使用awk（或sed）根据下一行的第一个字符删除换行符

Question

here's my situation: I had a big text file that I wanted to pull certain information from. I used sed to pull all the relevant information based on regexp's, but each "piece" of information I pulled is on a separate line, I'd like for each "record" to be on its own line so it can be easily imported into a DB.
Here's a sample of my data right now:

92831,499,000
,0644321
79217,999,000
,5417178
,PK91622
,PK90755

Ideally, I would want this output to look like:

92831,499,000 ,0644321
79217,999,000 ,5417178 ,PK91622
79217,999,000 ,5417178 ,PK90755

This may be harder to do, so I would settle for the output of that last "record" to only appear once with the additional "PK..." to be the 4th "field" of that line.
In the end, the simplest way I could think of doing is if the line starts with a comma ( ^, ) the newline before it should be removed... I'm not too familiar with awk though so if you could give me a start on this it would really be appreciated!
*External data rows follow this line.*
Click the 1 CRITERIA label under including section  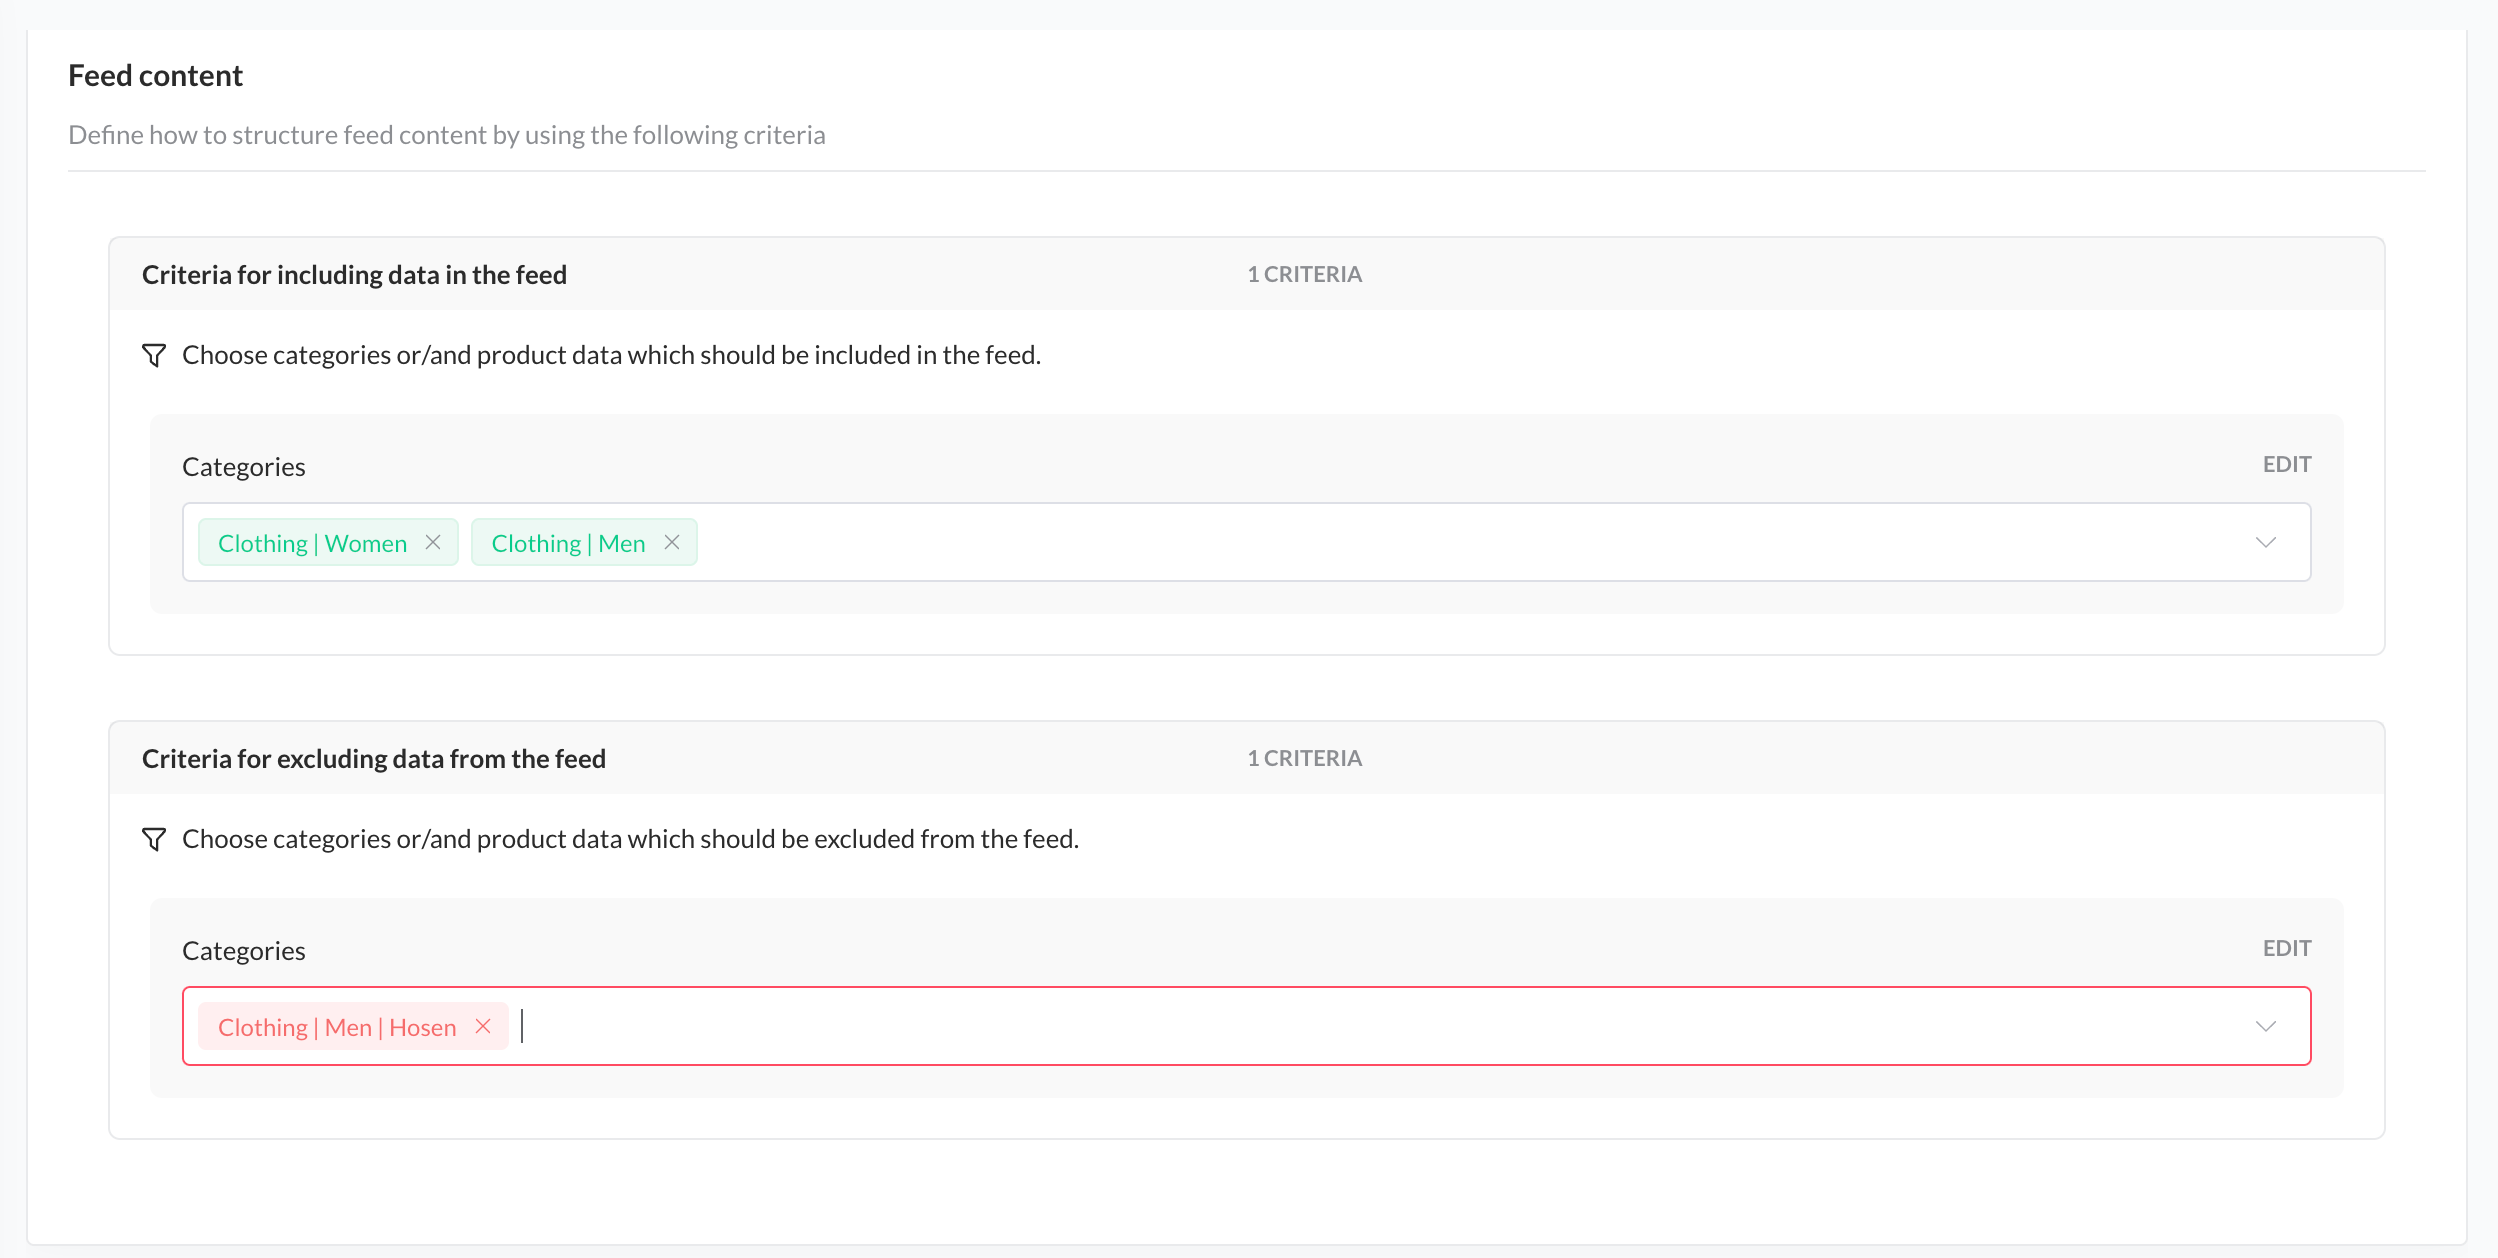point(1304,274)
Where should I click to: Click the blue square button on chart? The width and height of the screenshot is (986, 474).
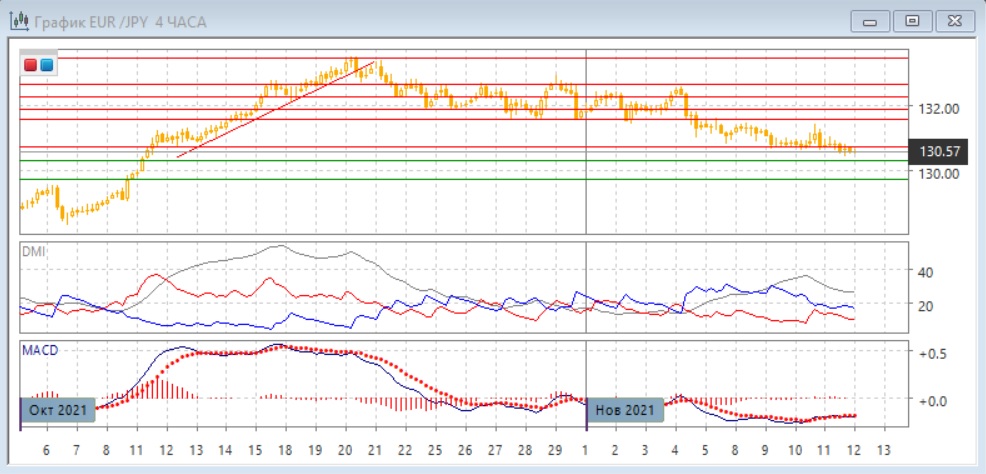(46, 65)
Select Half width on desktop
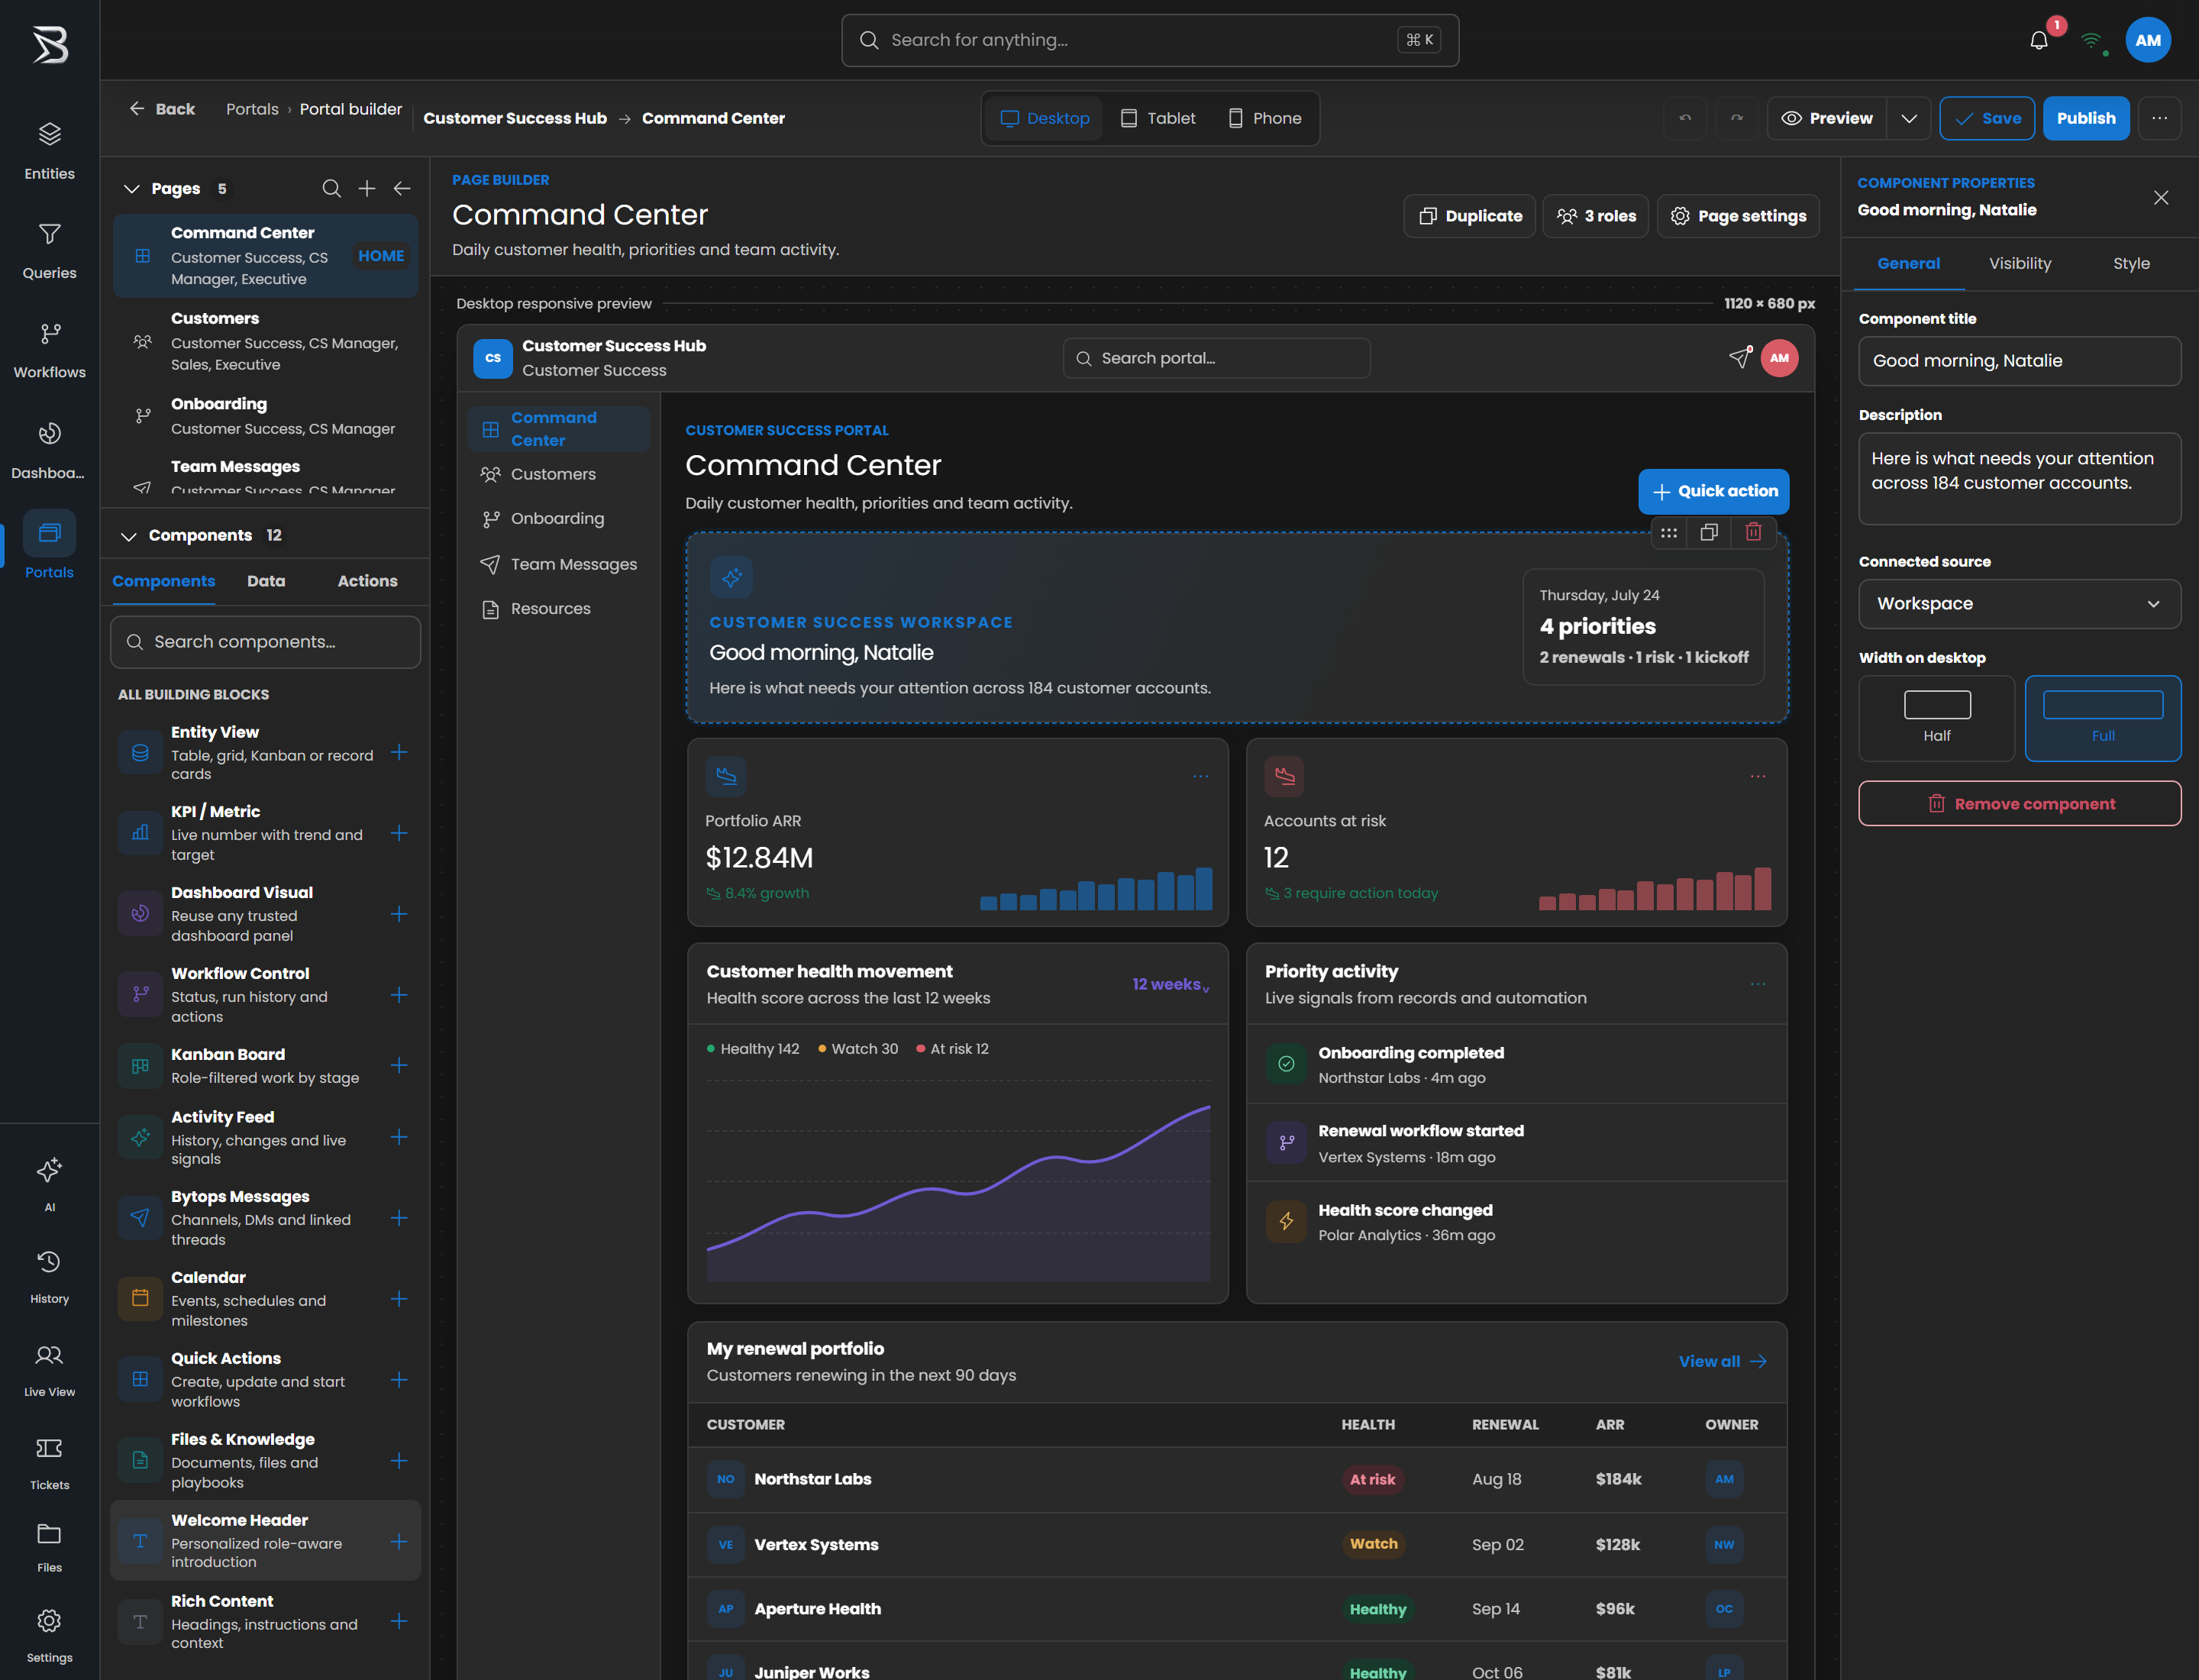Image resolution: width=2199 pixels, height=1680 pixels. click(x=1936, y=718)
Thanks!

Answer 1

$ perl -0pe 's/\n,/,/g' < test.dat
92831,499,000,0644321
79217,999,000,5417178,PK91622,PK90755

Translation: Read in bulk without line separation, swap out each comma following a newline with just a comma.

Shortest code here!

Answer 2

Well, guess I should have taken a closer look at using Records in awk when I was trying to figure this out last night... 10 minutes after looking at them I got it working. For anyone interested here's how I did this: In my original sed script I put an extra newline infront of the beginning of each record so there's now a blank line seperating each one. I then use the following awk command:

awk 'BEGIN {RS = ""; FS = "\\n"}
{
if (NF >= 3)
for (i = 3; i <= NF; i++)
print $1,$2,$i
}'

and it works like a charm outputting exactly the way I wanted!

Answer 3

sedsed -d -n ':t;/^,/!x;H;n;/^,/{x;$!bt;x;H};x;s/\n//g;p;${x;/^,/!p}' filename

Answer 4

Without special-casing field 3, easy.

awk '
    !/^,/   { if (NR > 1) print x ; x = $0 }
    /^,/    { x = x OFS $0 }
    END     { if (NR) print x }
'

With, more complex but still not too hard.

awk '
    !/^,/   { if (n && n < 3) print x ; x = $0 ; n = 1 }
    /^,/    { if (++n > 2) { print x, $0 } else { x = x OFS $0 } }
    END     { if (n && n < 3) print x }
'

Answer 5

This might work for you:

# sed ':a;N;s/\n,/,/;ta;P;D' test.dat | sed 's/,/\n/5;s/\(.*,\).*\n/&\1/'
92831,499,000,0644321
79217,999,000,5417178,PK91622
79217,999,000,5417178,PK90755

Explanation:

This comes in two parts:

Append the next line and then if the appended line begins with a , , delete the embedded new line \\n and start again. If not print upto the newline and then delete upto the new line. Repeat.

Replace the 5th , with a new line. Then insert the first four fields inbetween the embedded newline and the sixth field.